• _WHAT TO WORK ON_:
The reply should contain only the lines from the start of the records through the line with "This screenshot has height=192, width=343.", reproduced verbatim and without pictures.

[INPUT DATA Boundary: Start]

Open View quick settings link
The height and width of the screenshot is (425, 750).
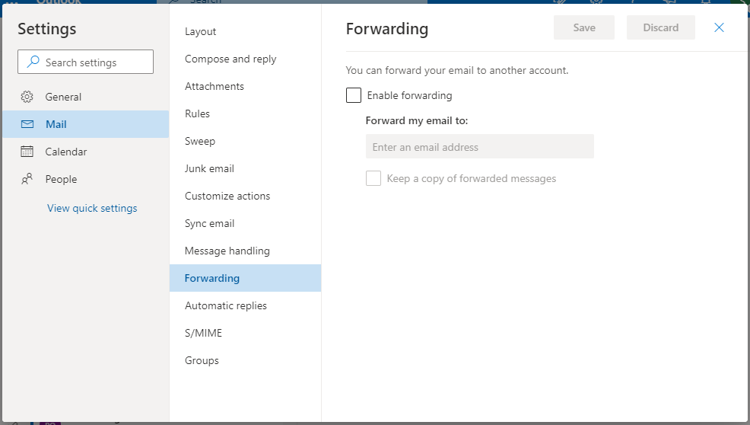pos(92,208)
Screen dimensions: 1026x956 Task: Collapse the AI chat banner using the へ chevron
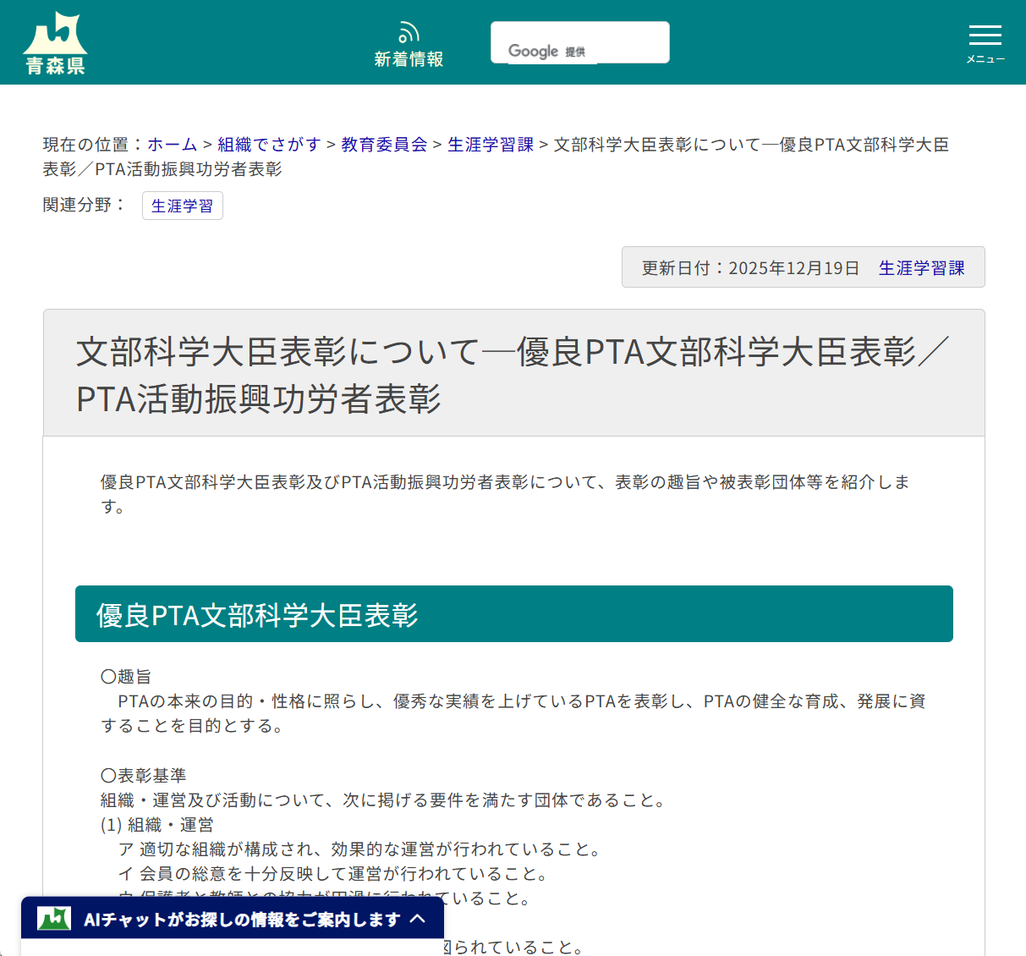[x=416, y=918]
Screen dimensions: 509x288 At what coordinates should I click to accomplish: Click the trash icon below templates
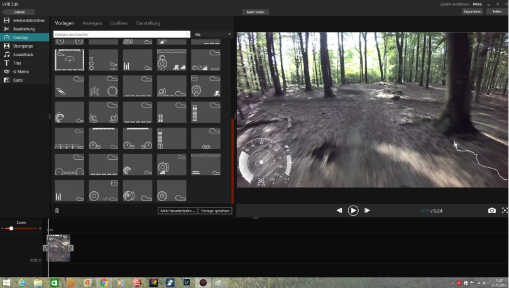pos(57,211)
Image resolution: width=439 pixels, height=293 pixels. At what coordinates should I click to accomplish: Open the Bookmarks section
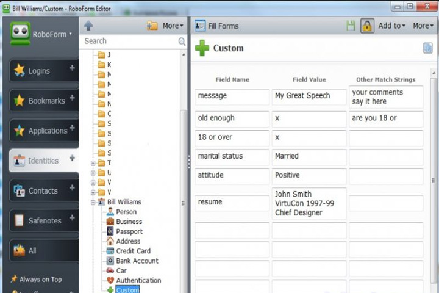tap(44, 101)
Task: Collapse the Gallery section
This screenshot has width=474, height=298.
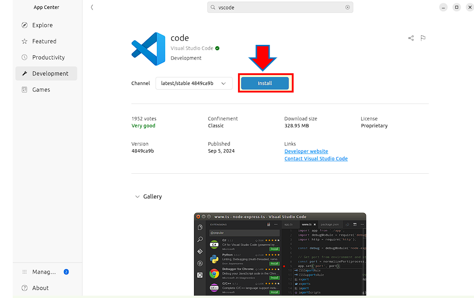Action: point(137,196)
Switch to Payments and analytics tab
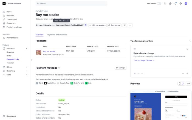 [x=57, y=35]
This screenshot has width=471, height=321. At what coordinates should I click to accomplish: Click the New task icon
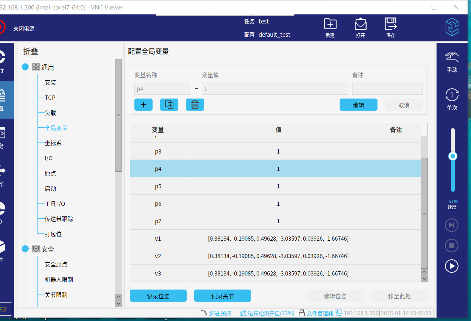(x=330, y=25)
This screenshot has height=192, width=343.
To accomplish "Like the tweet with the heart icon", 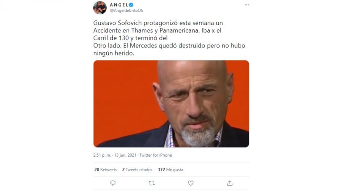I will tap(191, 183).
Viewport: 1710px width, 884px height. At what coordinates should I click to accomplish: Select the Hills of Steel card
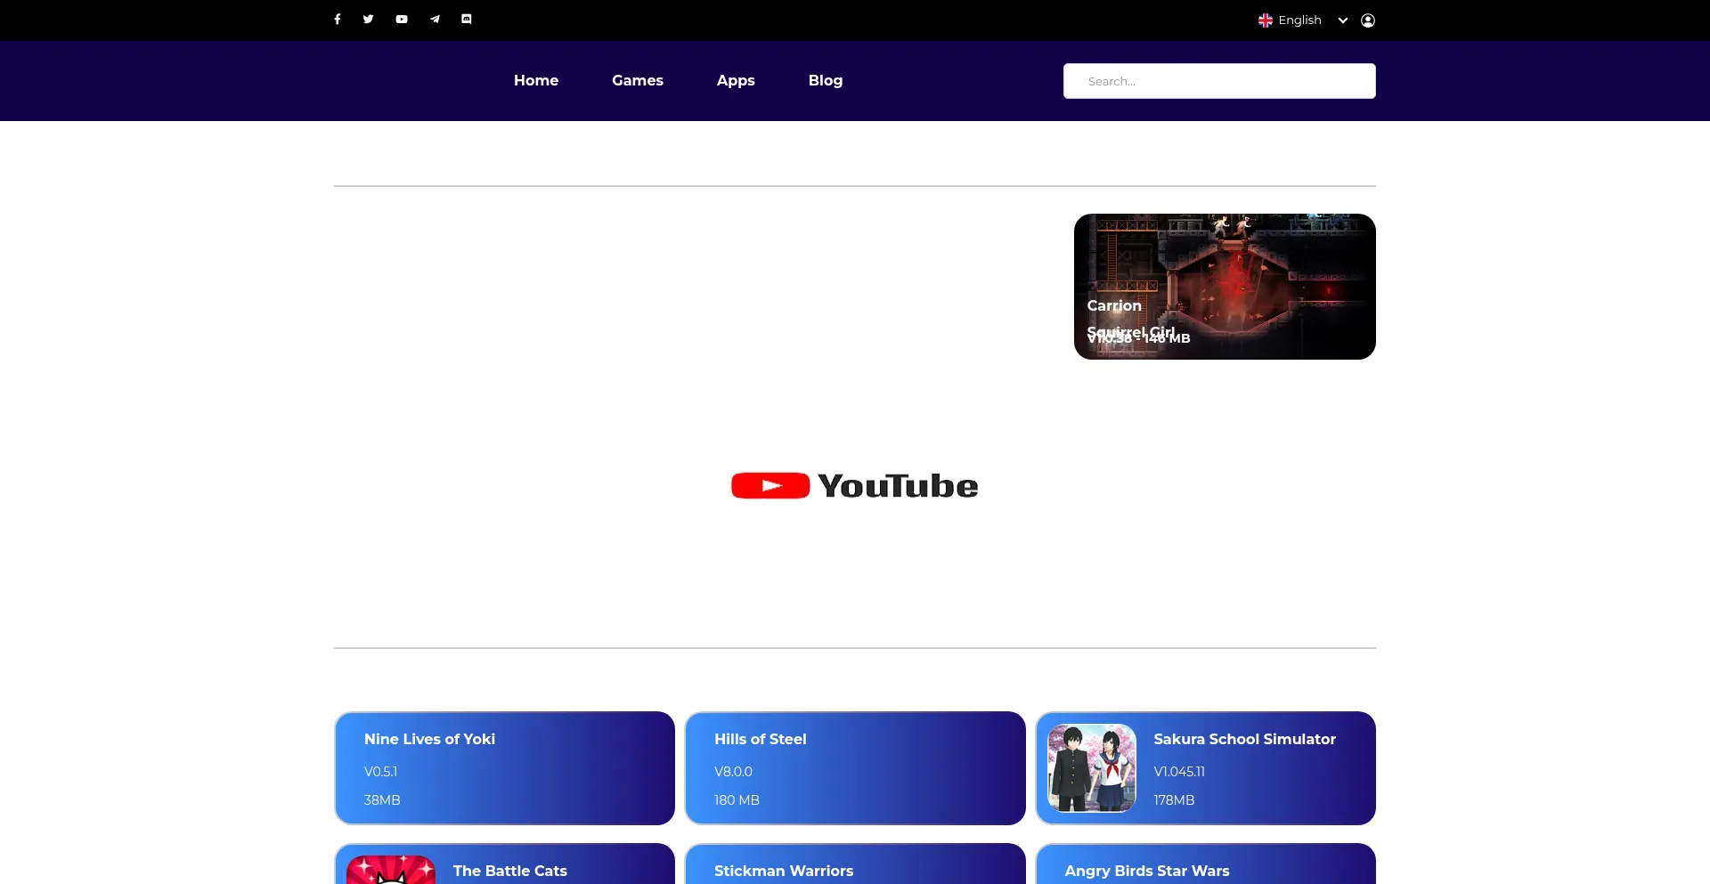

[INPUT DATA Boundary: End]

• _OUTPUT OF THE EXERCISE_:
Open View quick settings link
The height and width of the screenshot is (425, 750).
pos(92,208)
Screen dimensions: 1026x956 Task: Collapse the AI chat banner using the へ chevron
[x=416, y=918]
Screen dimensions: 509x288 At what coordinates should I click to accomplish: Click the trash icon below templates
pos(57,211)
Image resolution: width=439 pixels, height=293 pixels. At what coordinates should I click to accomplish: Open the Bookmarks section
tap(44, 101)
Task: Collapse the Gallery section
This screenshot has width=474, height=298.
Action: point(137,196)
Switch to Payments and analytics tab
 [x=57, y=35]
This screenshot has width=471, height=321. At what coordinates should I click to accomplish: Click the New task icon
(x=330, y=25)
This screenshot has height=192, width=343.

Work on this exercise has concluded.